Lucas Pos

Personal information
- Full name: Lucas Allen Pos
- Date of birth: February 16, 1998 (age 28)
- Place of birth: Irvine, United States
- Height: 1.87 m (6 ft 2 in)
- Position: Defender

Team information
- Current team: Yverdon-Sport
- Number: 25

Senior career*
- Years: Team / Apps / (Gls)
- 2017–2019: Lausanne-Sport / 11 / (2)
- 2020–2021: Stade Nyonnais / 13 / (1)
- 2021–2025: Stade Lausanne Ouchy / 117 / (3)
- 2025–: Yverdon-Sport / 28 / (2)

International career
- 2019: United States U23 / 2 / (0)

= Lucas Pos =

American soccer player (born 1998)

Lucas Allen Pos (born February 16, 1998) is an American professional soccer player who plays as a defender for Stade Lausanne Ouchy.

==Early life==

Pos grew up in the United States until adolescence.

==Club career==
===Lausanne-Sport===
Pos started his career with Swiss side Lausanne-Sport, where he scored two goals on his debut against FC Winterthur.

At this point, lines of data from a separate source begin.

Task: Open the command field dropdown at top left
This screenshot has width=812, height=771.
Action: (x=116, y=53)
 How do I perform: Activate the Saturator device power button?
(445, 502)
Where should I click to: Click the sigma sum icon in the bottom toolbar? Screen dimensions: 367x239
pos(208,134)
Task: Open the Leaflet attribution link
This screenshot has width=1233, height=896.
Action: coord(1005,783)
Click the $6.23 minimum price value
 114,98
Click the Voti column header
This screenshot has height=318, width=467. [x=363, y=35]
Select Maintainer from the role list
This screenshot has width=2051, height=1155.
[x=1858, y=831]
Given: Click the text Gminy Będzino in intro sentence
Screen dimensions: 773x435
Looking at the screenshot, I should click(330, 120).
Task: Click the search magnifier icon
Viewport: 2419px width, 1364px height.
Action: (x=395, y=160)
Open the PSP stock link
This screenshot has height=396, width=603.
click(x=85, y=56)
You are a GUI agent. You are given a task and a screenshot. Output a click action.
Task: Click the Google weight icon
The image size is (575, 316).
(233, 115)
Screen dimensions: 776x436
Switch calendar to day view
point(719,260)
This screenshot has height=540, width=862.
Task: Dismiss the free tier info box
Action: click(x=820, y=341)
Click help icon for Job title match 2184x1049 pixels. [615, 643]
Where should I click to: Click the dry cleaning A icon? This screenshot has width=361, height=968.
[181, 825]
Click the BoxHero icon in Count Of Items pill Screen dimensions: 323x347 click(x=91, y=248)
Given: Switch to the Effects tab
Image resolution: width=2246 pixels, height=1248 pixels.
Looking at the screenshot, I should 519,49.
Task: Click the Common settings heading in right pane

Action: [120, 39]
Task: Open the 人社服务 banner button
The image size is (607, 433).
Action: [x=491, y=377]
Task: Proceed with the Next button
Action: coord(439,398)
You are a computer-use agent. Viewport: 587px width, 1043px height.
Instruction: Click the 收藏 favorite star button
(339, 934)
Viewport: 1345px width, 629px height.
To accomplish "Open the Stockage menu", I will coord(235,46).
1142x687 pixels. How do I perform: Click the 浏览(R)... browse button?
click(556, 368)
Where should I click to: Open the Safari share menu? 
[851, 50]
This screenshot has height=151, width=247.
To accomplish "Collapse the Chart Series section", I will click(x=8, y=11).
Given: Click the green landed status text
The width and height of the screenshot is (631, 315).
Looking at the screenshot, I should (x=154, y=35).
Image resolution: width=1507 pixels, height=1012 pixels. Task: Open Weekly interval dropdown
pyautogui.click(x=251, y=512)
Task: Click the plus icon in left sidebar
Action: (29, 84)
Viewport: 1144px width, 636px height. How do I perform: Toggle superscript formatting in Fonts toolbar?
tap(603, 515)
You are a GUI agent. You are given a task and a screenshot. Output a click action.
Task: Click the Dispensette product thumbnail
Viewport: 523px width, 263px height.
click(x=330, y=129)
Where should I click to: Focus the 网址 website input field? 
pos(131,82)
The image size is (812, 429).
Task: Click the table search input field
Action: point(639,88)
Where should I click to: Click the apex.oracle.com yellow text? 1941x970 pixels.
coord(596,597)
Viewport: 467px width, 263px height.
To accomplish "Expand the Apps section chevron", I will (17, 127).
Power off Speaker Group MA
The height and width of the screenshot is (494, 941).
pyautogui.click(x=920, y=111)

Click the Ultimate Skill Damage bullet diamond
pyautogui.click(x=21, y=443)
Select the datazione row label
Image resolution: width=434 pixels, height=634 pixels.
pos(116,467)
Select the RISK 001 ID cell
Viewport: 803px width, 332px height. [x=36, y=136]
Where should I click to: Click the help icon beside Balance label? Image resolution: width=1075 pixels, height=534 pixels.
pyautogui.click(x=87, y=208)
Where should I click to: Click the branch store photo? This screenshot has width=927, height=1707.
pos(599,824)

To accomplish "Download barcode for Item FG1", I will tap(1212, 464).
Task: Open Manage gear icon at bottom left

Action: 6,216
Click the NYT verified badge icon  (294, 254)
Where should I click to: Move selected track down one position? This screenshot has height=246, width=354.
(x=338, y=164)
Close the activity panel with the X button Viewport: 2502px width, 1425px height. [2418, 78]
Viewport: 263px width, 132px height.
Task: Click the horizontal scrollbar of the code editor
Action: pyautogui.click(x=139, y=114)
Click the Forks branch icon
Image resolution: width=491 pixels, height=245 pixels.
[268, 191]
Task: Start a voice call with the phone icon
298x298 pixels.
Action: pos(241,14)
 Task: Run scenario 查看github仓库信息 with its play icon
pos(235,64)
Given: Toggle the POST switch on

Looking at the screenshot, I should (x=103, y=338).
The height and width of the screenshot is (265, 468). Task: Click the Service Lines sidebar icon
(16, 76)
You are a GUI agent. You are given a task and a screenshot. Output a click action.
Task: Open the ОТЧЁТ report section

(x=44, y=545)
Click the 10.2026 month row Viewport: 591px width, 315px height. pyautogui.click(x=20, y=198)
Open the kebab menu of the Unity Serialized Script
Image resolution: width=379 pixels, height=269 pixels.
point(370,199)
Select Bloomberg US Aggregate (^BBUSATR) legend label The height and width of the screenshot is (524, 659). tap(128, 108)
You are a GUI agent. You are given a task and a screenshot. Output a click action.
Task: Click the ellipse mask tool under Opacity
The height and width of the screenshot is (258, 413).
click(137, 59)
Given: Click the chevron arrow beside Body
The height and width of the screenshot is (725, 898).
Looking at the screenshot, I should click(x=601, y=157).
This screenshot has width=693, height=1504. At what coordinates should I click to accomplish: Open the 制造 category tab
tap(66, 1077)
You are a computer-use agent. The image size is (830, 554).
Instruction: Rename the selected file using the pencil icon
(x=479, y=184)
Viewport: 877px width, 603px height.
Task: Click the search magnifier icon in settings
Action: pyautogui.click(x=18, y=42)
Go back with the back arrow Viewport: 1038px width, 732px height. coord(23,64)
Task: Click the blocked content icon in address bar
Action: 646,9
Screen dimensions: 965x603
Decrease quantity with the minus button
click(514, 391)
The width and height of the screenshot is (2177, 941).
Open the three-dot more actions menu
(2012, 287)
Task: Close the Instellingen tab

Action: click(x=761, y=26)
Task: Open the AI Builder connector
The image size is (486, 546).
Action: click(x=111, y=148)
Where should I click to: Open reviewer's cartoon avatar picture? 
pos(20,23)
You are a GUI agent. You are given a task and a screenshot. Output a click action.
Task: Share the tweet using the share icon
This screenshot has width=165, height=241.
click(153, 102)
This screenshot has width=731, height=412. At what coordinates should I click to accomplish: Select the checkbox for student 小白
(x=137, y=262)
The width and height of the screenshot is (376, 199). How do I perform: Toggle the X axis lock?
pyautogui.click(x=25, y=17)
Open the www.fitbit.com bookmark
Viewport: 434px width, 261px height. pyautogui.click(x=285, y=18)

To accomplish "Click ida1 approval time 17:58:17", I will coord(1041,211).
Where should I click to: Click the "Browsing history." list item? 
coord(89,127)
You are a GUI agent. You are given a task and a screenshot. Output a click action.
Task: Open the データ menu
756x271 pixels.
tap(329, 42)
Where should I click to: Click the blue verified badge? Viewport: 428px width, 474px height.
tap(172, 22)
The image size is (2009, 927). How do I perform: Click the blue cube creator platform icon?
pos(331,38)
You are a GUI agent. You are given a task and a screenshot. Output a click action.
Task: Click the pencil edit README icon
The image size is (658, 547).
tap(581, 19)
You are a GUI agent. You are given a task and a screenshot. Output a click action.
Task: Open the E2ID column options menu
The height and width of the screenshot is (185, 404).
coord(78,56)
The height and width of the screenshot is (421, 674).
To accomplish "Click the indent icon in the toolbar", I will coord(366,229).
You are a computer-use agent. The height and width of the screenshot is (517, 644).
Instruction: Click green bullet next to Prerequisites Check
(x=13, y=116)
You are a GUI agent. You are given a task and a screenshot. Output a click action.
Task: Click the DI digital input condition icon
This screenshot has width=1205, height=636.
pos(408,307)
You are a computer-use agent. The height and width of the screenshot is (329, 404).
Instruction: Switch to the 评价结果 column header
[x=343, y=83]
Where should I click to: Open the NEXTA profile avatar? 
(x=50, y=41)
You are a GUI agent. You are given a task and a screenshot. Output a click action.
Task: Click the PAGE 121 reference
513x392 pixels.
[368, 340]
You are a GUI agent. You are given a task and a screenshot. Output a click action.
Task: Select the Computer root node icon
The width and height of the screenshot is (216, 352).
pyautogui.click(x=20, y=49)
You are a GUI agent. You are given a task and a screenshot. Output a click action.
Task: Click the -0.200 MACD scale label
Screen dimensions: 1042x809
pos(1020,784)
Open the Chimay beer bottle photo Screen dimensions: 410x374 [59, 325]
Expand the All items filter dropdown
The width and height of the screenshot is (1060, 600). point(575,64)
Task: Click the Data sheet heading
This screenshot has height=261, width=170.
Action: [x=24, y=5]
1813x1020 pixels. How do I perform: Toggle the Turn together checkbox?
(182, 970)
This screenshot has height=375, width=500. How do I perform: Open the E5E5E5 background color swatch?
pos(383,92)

===Stade Lausanne Ouchy===
In 2021, Pos signed for Swiss side Stade Lausanne Ouchy, helping the club achieve promotion.

==Style of play==

Pos mainly operates as a central defender and can operate as a full-back or defensive midfielder and is known for his versatility.

==International career==
On February 26, 2024, Pos was named to the Canada national soccer team provisional roster for the 2024 Copa América qualifying play-offs against Trinidad and Tobago.